In this episode, Sam Shriver, Chief Sales and Marketing Officer at The Center for Leadership Studies, talks with George Morrow about management transitions.
Episode Transcript
Introduction
Welcome to The Center for Leadership Studies podcast, an exploration of contemporary leadership issues with experts from a variety of fields and leadership backgrounds. In this episode, Sam Shriver, chief sales and Marketing Officer at The Center for Leadership Studies, talks with George Morrow about management transitions.
Sam Shriver
Let’s talk about the transition that inevitably happens between individual contributors who now become managers for the first time. What distinguishes those first-line supervisors who really make it from the first-line supervisors who struggle or simply don’t?
George Morrow
The first time I became a manager of people probably the biggest jump I had in my career. And I was a market research analyst. And then, the next day, I was the manager of a group of seven or eight market research analysts. Having been one of their peers a day before and without any real training on how my behavior needed to change. I kind of modeled myself off the previous guy. It wasn’t a very good model necessarily, so I didn’t know whether to help certain people when they were struggling, just tell people what I wanted them to do, or just delegate and sit back and edit. So, I really didn’t have a good model. Situational Leadership® is the thing that gave me the skills at that point in my career to say, you know what? It depends.
If that person is immature on a certain task, I need to get in there, roll my sleeves up, and help them out. If a person’s an expert in another area, just give them the resources and the encouragement and thank them. Give them praise when things get done and a range of behaviors in between. I think a mistake that a lot of people make is you get promoted, and goes to your head, and then you start becoming the mini Attila the Hun. I’m going to direct these people. I’m going to show them who’s boss. And you kind of forget where you were not that long ago. And so I think you need a very flexible approach. On the other hand, there are a lot of people that get promoted, and they’re too timid.
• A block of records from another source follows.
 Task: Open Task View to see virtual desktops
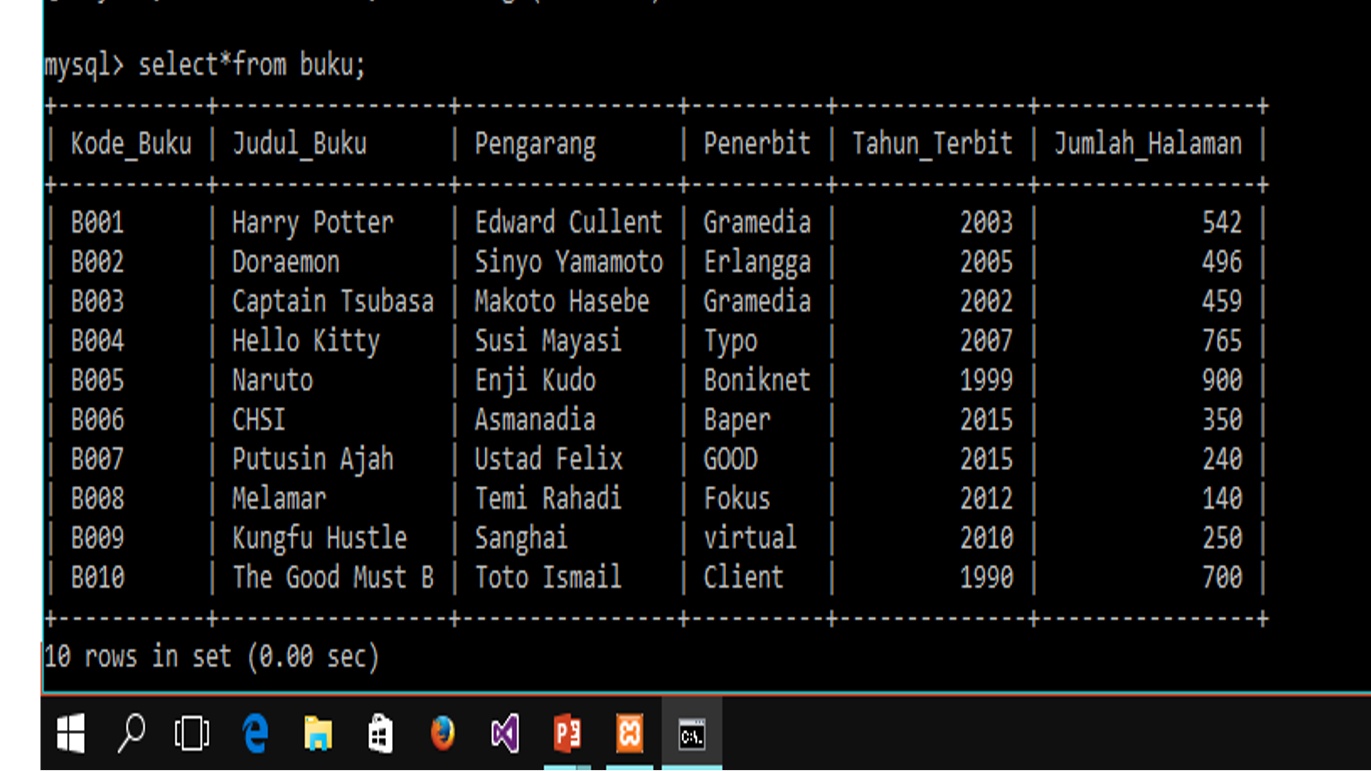tap(190, 733)
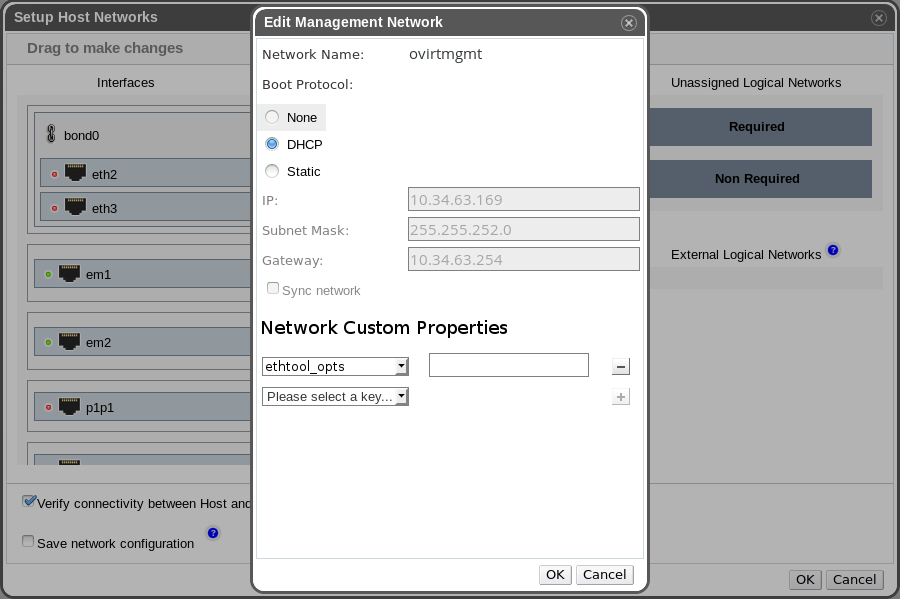Click the eth3 network port icon

pyautogui.click(x=75, y=207)
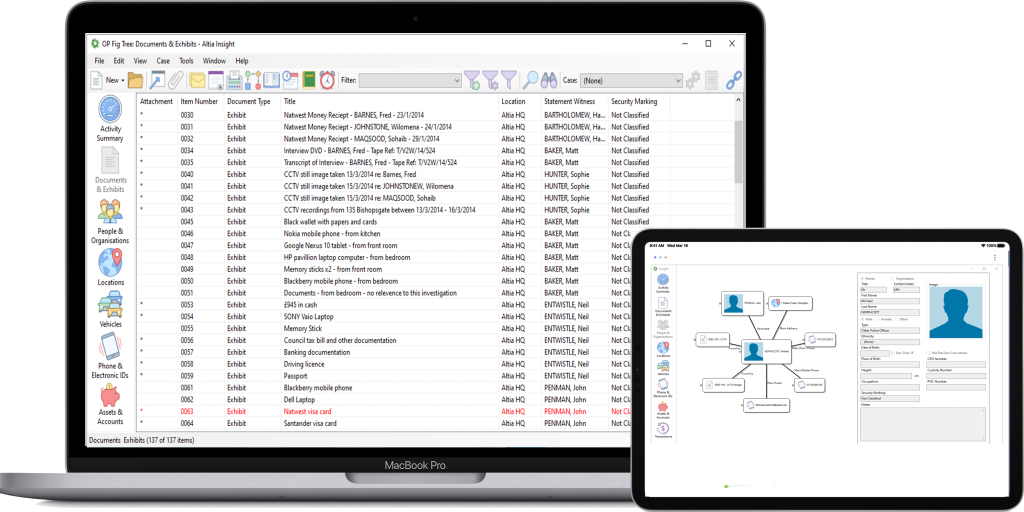Open Activity Summary in the sidebar

click(110, 118)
They’re afraid to tell people what they need to hear, afraid to give feedback, candid feedback. So I think it’s that critical move from being a first-line report to being a manager, where I think the really good behaviors get ingrained, and that’s where I think the most coaching or the coaching will pay off the biggest.
Conclusion
As an executive vice president at Amgen, the world’s largest independent biotech company, George Morrow led global commercial operations, the division responsible for the commercial activities of approximately 3800 staff in over 50 countries. He also oversaw global government affairs, which manages Amgen’s policy and strategies with various government agencies. Before joining Amgen, George had 20 years of commercial pharmaceutical experience, with 10 years at Merck and 10 at Glaxo.